過去の作品に触れてから観に行ったのだが、今作は監督の作家性がこれまでで一番薄く感じられた。
具体的に言うと、これまでの作品では詩的なセリフ回しや、いやに斜に構えている男性キャラ等のカッコつけてる感じが気になってしまう所があったのだが、今作はそれがほとんど感じらなかった。
そのため主人公たちへの感情移入もしやすく、自然と涙が出てきた。
これは監督本人が意図的に封印したというよりも、事前のインタビューでも答えていた「観客がどう感じるかを常に意識して作った」というものがきちんと現れていた結果なのかもしれない。

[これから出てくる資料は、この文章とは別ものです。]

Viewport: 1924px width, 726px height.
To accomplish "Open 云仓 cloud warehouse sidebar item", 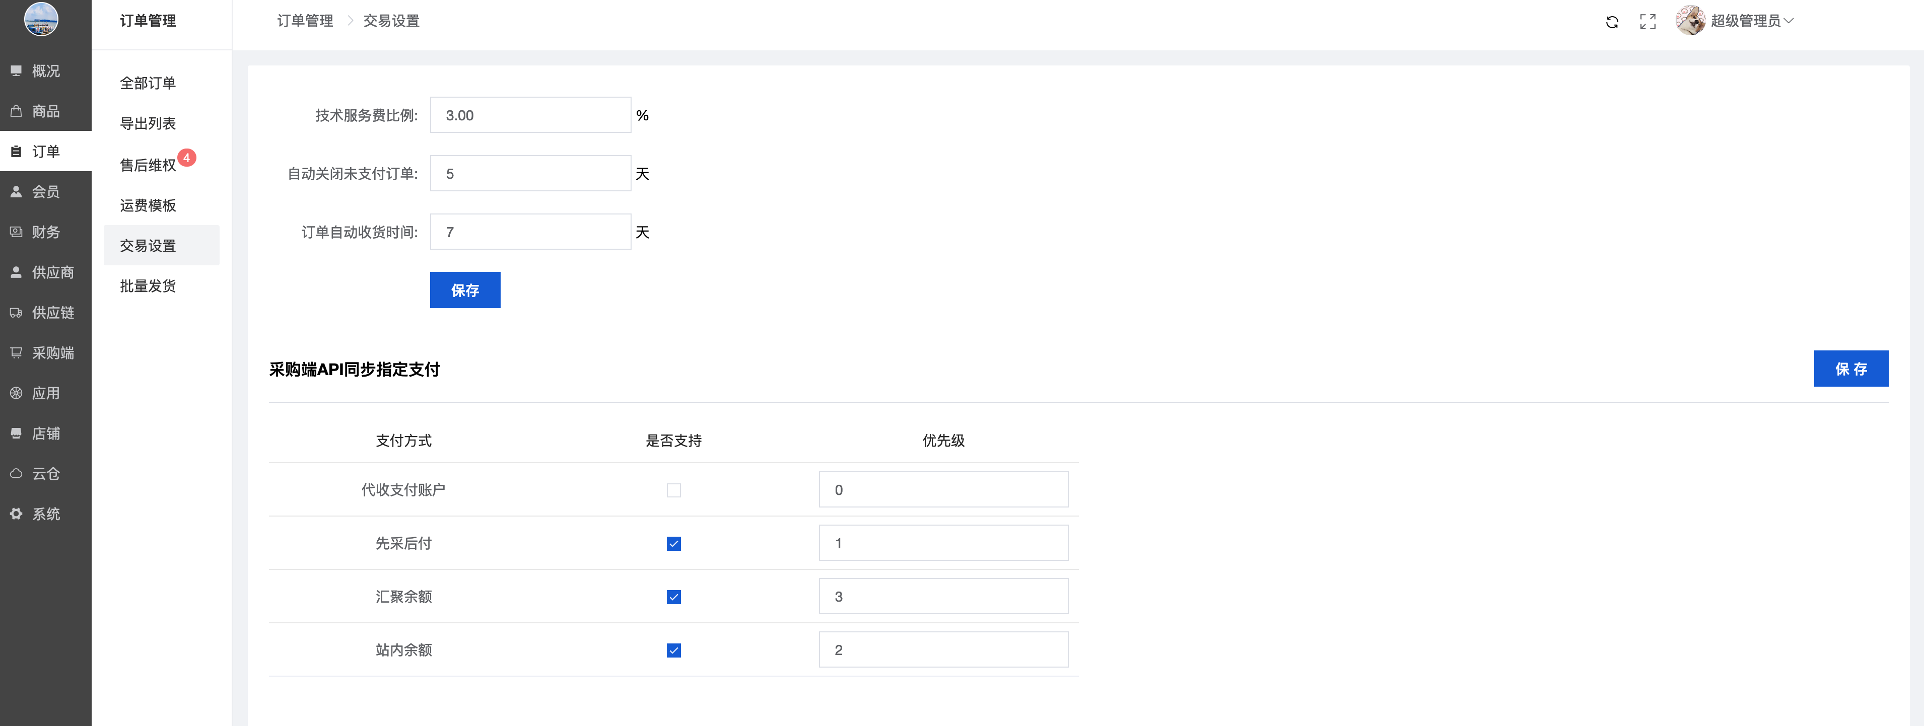I will pyautogui.click(x=45, y=474).
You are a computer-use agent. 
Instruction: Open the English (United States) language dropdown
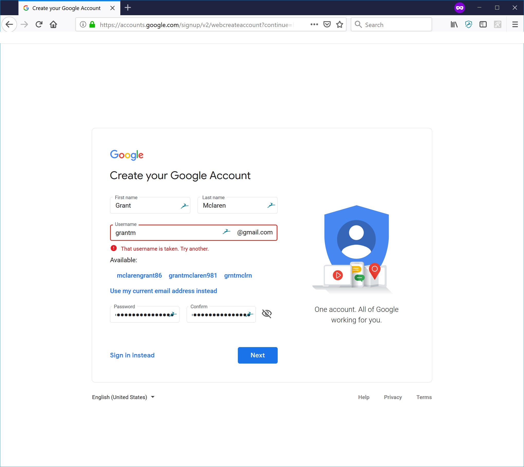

メディアは「新海監督の最新作」として大々的に報じてきたが、これはことこの作品にとっては重要な事だと思う。
これは間違いなく彼の集大成であり、過去の作品のエッセンスを多分に取り込んだベスト版的作品だからだ。
例えば『雲のむこう、約束の場所』にあった「記憶が薄れてやがて消えてしまう」という恐怖、『秒速5センチメートル』のラスト「とても近い場所にいたのに果たせなかった再会」。
これらを知るファンにとっては今作のラストではそわそわしたと思うし、そうさせるために一度すれ違わせたのは意図的に取り入れられたものだと思う。
だからこそ、ハッピーエンドで終わったことがどれだけ嬉しかったことか!
初めに「作家性が薄まった」と書いたが、その要因のひとつとして長編は初タッグとなった田中将賀氏、音楽全般を制作したRADWIMPSの参加はとても大きな影響を与えたと思う。
むしそそれいよって「新海監督作品」というよりも多くのトップクリエイターによる共作としての色合いが強まった結果だとも言えるからだ。
特にRADに関しては、すでに売れっ子の中堅アーティストとしては長編アニメーションへの参加は主題歌のみならまだしも、劇伴全般を請け負うことはとてつもない事だろう。
製作時間の長さや、初挑戦の試みだけにうまくいかなかった場合のリスクは相当高かったはず。
そこをあえて挑戦し、素晴らしい成果を持って応えたことは大きく評価したい。
作品の評価からポスト宮﨑駿のひとりと目されてきたが、細田監督などと比べていまひとつ興収的に劣っていた新海監督がいよいよ大ヒット作を出したことは今後の日本のアニメーションにとってもとても大きな事だろう。
これが足枷になってプレッシャーに潰されることが無いよう頑張って欲しい。
ただ今は本当にこの作品に出会えて良かったと思う。